Okay, ignoring that for the moment, the other things that pops out to me (yes, that is a completely unscientific pattern identification) are the three dark dots at the top of the bulk of the distribution identifying the Oakland, Riverdale and Washington Park communities. These are communities with high poverty and low energy efficiency. Perhaps they would make good targets for a retrofitting program? It's definitely worth looking into but there are tens of thousands of people in these neighborhoods, so we should probably try to constrain our analysis a bit more. With that thought in mind I thought to get a sense for the spread of efficiency within these communities by returning to the the census block level data and comparing the distribution of efficiencies in these communities to the rest of Chicago. The result is shown below:
The x axes show efficiencies normalized on a per square foot as well as a per capita basis. Interestingly, it seem to me that (with the possible exception of Oakland) these neighborhoods are capable of efficient gas usage compared to the rest of Chicago, even though the average efficiencies are lower. This suggests that retrofitting for improved gas heating would need to look in detail at the houses to move forward.
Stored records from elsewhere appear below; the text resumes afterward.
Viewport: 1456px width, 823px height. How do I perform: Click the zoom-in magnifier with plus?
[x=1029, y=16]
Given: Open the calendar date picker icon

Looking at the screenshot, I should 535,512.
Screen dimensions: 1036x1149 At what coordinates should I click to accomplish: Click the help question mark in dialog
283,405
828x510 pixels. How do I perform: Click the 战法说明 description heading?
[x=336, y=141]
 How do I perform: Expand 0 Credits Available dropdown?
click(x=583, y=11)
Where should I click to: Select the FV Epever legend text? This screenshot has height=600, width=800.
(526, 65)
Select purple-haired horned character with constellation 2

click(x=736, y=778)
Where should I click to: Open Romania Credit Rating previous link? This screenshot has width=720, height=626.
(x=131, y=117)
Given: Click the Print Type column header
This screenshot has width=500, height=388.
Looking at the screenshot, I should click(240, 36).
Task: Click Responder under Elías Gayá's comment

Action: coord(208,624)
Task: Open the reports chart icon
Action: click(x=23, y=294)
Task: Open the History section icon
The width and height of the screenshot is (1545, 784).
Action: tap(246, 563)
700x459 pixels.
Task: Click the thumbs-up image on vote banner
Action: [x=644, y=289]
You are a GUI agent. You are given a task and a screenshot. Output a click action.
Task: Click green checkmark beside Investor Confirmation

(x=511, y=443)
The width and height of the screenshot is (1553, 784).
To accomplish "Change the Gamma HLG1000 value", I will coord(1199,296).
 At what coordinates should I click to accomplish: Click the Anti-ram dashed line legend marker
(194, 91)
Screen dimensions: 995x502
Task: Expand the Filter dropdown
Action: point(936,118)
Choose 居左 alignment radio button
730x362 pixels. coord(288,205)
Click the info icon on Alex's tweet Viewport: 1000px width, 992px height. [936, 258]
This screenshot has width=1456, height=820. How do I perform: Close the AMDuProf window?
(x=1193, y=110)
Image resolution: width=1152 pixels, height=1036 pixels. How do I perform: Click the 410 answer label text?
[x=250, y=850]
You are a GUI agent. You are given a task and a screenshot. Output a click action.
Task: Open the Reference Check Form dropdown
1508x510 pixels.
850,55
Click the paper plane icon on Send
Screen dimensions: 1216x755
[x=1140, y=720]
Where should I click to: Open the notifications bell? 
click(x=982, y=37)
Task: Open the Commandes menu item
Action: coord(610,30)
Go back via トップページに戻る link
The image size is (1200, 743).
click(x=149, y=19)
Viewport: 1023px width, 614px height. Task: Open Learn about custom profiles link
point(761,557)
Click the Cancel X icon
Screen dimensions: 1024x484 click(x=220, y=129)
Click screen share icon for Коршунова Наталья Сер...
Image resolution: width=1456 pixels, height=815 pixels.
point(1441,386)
In contrast there seems to be significant differences in electricity efficiency beyond the average. The profiles really look different. I don't have much to say beyond that, although I would be curious to see how much of the trend could be explained by housing usage patterns (like how many people live in a house, how often are rooms vacant, how well are they maintained, etc.). Feel free to fork the notebook on github or start your own analyses if you find this interesting.